Cora Cané y el arte de leer de atrás para adelante
Notas del amanecer: La ciudad hoy despierta con cuidado. Como no queriendo cometer errores del día anterior. ¿Puede una ciudad ser culpable? Buenos Aires pasó de ser una ciudad mágica a ser una ciudad culpable. Del tráfico, de las demoras, las multitudes, la impuntualidad. Y ni qué decir del Centro. El mayor grado de culpabilidad está en el centro de la Ciudad. ¿De qué no es culpable el Centro? Si hasta es culpable del precio del dólar. ¿Qué pasó con la música, con las esquinas, con las plazas? ¿Y con nosotros? ¿En qué lugar podemos encontrar algo de nuestra antigua ciudad? Los amaneceres son oasis del tiempo. Al amanecer la ciudad juega con un pequeño reinicio, un leve reset. Antes de que se haga el día una reunión de imágenes engaña a los sentidos y le hace un bucle a los nuevos ritmos. El pulso del día anterior se pone en juicio y las noticias de ayer se transforman en mito. El tiempo nos habla, pero lo hace a su propio estilo, sin casi decirnos nada. Y entonces se hace el día. Los encargados de los edificios renuevan con agua el brillo matutino de las veredas. Alguien abre con una llave el desusado buzón de las cartas y apila folletos de delivery con boletas de luz. Arriba los primeros rayos dan de canto contra la superficie lisa de un balcón. Y el amanecer destiñe, como un saco de té, el oscuro líquido de la noche.

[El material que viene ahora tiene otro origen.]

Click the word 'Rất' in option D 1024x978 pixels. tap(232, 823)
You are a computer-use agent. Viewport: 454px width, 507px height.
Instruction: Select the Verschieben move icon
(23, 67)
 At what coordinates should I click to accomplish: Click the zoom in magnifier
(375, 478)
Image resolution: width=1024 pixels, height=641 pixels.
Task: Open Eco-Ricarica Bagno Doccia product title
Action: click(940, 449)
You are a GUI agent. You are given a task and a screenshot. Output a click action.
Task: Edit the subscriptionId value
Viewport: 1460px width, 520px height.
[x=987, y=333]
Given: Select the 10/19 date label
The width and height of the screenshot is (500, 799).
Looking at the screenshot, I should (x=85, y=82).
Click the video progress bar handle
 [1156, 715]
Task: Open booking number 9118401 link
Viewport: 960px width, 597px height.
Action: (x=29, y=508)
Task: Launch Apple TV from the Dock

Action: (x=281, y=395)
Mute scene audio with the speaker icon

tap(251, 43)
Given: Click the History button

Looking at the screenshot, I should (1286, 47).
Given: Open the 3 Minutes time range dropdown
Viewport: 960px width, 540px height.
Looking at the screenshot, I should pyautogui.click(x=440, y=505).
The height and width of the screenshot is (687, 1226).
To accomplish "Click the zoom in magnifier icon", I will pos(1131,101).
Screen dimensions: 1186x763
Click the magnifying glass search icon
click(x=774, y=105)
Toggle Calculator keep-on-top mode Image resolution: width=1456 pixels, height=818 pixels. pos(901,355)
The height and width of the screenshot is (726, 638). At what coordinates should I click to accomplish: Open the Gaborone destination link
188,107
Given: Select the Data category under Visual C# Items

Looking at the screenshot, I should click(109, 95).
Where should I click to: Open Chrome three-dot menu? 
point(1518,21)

Palabras Nuevas: Post-Internet. Desde hace unos años se habla del momento Internet de la historia. Va de los años 90 hasta el 2020. Ahora se habla incluso de Post-digital. Lo digital está tan integrado a nuestras vidas que ya no aparece como “tecnología” sino como entorno. Las pantallas pasaron a ser parte de nuestro medio ambiente. Naturales e invisibles, están en las paredes de las casas, de los bares, en las calles, en el asiento de al lado y hasta zumbantes en el interior de carteras y de bolsillos. También se habla de Post-Hogar. Con la proliferación de las conexiones y las pantallas, post-hogar nombra una nueva época: desaparece el espacio privado hasta en las casas.
Oído al pasar: El tren no se detiene entre las estaciones de Carlos Pellegrini y Alem.
Dedicado a Cora Cané (23 de agosto de 1923 - 16 de abril de 2016). Había nacido en Rosario, pero llegó a ser sinónimo de porteñidad. Escribió las contratapas de Clarín Porteño durante medio siglo: desde 1957 hasta 2014. Con subsecciones como Notas del Amanecer, La palabra olvidada, Oído al pasar y Lo importante. Generaciones enteras de argentinos aprendieron a leer entre las líneas de su sección. Recibía centenares de cartas de lectores por semana. Clarín Porteño iba en último lugar. Era el zócalo que cerraba la contratapa debajo de las tiras de historieta y marcaba el final. Su impronta llegó a ser tan grande que fundó el arte de leer el diario de atrás para adelante. Cora Cané es hoy un sustantivo, un adjetivo. Sinónimo de nuestra infancia, también nombra el verdadero arte de las contratapas. Como verbo todavía nombra el acto de ir al bar, agarrar el diario y leer al revés.